Title: GTP up-regulated persistent Na+ current and enhanced nociceptor excitability require NaV1.9.

Authors: Johan A R Ostman, Mohammed A Nassar, John N Wood, Mark D Baker

Journal, date & volume: J. Physiol. (Lond.), 2008 Feb 15 , 586, 1077-87

PubMed link: http://www.ncbi.nlm.nih.gov/pubmed/18096591

Abstract
Persistent tetrodotoxin-resistant (TTX-r) sodium currents up-regulated by intracellular GTP have been invoked as the site of action of peripheral inflammatory mediators that lower pain thresholds, and ascribed to the Na(V)1.9 sodium channel. Here we describe the properties of a global knock-out of Na(V)1.9 produced by replacing exons 4 and 5 in SCN11A with a neomycin resistance cassette, deleting the domain 1 voltage sensor and introducing a frameshift mutation.

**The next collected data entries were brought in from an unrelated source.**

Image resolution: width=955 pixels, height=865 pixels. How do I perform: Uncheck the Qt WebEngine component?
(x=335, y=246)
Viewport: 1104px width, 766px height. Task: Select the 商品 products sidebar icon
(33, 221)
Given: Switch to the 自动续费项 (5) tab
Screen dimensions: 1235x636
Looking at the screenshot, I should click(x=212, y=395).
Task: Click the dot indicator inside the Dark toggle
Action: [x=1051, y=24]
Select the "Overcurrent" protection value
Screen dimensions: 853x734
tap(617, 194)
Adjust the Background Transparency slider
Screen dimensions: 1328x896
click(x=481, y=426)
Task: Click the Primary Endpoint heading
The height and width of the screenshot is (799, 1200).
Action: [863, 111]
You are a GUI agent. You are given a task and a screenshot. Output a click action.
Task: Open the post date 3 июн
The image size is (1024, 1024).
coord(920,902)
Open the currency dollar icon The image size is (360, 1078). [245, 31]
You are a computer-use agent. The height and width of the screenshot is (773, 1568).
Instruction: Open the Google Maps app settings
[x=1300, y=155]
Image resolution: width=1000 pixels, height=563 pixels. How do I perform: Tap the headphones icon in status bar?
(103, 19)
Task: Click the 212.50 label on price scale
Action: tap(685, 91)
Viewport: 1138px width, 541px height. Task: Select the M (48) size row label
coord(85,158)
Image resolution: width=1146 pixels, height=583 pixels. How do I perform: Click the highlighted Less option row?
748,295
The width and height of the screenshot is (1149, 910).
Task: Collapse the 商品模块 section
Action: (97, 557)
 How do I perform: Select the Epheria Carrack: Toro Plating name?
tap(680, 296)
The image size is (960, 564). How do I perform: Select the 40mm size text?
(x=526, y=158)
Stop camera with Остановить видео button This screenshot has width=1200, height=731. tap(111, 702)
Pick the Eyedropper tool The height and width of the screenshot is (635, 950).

Recordings from small (< 25 microm apparent diameter) sensory neurones indicated that channel loss eliminates a TTX-r persistent current. Intracellular dialysis of GTP-gamma-S did not cause an up-regulation of persistent Na(+) current in Na(V)1.9-null neurones and the concomitant negative shift in voltage-threshold seen in wild-type and heterozygous neurones. Heterologous hNa(V)1.9 expression in Na(V)1.9 knock-out sensory neurones confirms that the human clone can restore the persistent Na(+) current. Taken together, these findings demonstrate that Na(V)1.9 underlies the G-protein pathway-regulated TTX-r persistent Na(+) current in small diameter sensory neurones that may drive spontaneous discharge in nociceptive nerve fibres during inflammation.